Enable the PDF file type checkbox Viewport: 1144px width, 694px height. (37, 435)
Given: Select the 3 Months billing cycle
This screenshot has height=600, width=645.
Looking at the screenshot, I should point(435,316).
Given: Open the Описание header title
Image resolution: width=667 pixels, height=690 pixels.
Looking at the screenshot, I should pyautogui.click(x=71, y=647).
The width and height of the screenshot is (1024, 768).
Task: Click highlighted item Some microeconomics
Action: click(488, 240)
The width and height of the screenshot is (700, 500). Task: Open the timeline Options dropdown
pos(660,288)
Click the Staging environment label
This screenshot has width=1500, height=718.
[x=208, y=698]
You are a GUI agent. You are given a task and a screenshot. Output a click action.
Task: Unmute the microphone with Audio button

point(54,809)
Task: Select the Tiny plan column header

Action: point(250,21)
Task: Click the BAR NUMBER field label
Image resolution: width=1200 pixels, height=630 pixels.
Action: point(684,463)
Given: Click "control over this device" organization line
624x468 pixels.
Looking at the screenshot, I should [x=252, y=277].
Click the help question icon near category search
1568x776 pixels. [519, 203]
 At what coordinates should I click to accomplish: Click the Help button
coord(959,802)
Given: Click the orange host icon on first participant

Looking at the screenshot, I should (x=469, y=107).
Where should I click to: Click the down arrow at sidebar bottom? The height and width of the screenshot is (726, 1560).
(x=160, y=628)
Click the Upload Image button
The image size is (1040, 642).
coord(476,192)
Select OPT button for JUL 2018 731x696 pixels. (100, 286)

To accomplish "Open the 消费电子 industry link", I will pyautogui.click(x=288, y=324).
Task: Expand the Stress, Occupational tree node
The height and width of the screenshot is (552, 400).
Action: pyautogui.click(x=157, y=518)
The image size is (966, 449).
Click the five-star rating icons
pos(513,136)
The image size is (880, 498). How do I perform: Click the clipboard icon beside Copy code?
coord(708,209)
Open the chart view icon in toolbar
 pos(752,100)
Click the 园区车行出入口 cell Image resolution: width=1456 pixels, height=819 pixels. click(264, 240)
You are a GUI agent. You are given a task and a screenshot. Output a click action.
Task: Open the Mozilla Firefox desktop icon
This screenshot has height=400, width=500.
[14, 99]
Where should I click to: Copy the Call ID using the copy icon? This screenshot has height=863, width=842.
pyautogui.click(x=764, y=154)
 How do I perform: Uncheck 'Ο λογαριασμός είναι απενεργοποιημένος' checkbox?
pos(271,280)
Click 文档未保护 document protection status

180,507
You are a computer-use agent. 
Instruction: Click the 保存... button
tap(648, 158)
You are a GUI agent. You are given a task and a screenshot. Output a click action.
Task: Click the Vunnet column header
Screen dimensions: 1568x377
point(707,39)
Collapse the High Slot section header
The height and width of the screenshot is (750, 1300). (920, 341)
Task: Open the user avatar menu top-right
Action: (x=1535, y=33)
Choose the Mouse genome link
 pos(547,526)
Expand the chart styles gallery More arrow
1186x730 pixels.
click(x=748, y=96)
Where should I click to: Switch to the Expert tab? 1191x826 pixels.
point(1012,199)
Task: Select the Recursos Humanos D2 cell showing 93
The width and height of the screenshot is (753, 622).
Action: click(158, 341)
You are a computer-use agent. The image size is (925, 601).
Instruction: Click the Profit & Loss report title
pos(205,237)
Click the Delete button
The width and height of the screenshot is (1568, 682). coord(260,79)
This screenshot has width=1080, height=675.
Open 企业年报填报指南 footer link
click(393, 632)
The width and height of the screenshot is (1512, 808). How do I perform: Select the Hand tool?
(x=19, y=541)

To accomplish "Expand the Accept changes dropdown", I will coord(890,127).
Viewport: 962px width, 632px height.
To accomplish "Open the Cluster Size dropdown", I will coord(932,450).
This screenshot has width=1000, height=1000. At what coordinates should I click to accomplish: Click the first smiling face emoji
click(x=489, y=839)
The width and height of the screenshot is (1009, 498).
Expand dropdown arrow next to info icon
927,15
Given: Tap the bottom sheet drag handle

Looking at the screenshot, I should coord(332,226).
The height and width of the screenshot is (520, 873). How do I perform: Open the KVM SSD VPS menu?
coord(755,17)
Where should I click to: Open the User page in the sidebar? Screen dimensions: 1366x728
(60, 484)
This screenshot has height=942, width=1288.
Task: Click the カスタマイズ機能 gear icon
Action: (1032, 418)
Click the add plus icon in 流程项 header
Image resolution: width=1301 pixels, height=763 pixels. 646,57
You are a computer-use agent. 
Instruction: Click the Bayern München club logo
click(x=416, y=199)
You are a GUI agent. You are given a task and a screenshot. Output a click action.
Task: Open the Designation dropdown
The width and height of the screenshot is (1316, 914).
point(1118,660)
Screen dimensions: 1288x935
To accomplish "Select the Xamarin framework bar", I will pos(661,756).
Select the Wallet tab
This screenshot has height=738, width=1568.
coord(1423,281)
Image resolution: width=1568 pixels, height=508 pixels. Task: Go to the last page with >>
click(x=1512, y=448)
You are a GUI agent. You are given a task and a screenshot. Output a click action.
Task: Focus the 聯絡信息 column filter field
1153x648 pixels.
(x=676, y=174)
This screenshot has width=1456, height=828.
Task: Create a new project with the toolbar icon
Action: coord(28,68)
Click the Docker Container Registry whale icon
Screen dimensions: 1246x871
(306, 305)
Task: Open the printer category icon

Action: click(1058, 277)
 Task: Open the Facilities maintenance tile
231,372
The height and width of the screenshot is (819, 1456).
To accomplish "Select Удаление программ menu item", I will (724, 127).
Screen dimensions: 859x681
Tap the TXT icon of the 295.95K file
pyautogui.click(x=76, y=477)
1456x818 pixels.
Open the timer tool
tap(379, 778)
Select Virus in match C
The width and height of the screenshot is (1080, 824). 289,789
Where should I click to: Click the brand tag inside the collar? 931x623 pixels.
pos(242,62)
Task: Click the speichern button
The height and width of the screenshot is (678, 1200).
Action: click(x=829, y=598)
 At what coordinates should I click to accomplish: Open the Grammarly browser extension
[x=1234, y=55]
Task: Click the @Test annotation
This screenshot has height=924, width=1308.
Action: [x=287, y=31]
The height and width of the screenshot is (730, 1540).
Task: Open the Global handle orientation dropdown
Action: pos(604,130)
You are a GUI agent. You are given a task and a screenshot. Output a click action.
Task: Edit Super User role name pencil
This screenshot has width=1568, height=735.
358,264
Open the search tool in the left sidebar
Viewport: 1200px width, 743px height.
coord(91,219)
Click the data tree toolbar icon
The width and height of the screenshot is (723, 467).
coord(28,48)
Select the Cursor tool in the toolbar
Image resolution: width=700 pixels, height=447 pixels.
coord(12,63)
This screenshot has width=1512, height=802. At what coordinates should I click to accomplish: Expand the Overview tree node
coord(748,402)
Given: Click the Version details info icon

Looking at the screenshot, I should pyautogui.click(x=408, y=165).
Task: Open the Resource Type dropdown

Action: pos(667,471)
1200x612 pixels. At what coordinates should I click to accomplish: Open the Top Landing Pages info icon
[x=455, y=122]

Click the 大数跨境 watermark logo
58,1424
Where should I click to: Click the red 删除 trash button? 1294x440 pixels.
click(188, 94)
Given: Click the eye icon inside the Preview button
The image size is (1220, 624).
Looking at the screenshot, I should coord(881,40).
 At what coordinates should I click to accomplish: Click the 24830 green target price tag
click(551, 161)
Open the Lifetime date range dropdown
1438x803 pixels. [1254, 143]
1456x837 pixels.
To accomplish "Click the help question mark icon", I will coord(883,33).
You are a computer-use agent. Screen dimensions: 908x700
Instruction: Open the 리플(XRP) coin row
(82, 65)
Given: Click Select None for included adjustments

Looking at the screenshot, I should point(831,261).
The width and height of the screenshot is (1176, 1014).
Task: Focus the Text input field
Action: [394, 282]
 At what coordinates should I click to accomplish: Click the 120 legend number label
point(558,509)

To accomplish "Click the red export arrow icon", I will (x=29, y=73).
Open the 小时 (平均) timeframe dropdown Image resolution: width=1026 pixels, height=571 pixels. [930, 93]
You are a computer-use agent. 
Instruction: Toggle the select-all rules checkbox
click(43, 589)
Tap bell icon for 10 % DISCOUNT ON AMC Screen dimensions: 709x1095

######

> INSTRUCTIONS TO FOLLOW
When you come to the line containing "Click the Staging environment label", give it and stop; before that, repeat each line of the material exactly from the first one.

> EXPECTED ANSWER
Enable the PDF file type checkbox Viewport: 1144px width, 694px height. (37, 435)
Given: Select the 3 Months billing cycle
This screenshot has height=600, width=645.
Looking at the screenshot, I should point(435,316).
Given: Open the Описание header title
Image resolution: width=667 pixels, height=690 pixels.
Looking at the screenshot, I should pyautogui.click(x=71, y=647).
The width and height of the screenshot is (1024, 768).
Task: Click highlighted item Some microeconomics
Action: click(488, 240)
The width and height of the screenshot is (700, 500). Task: Open the timeline Options dropdown
pos(660,288)
Click the Staging environment label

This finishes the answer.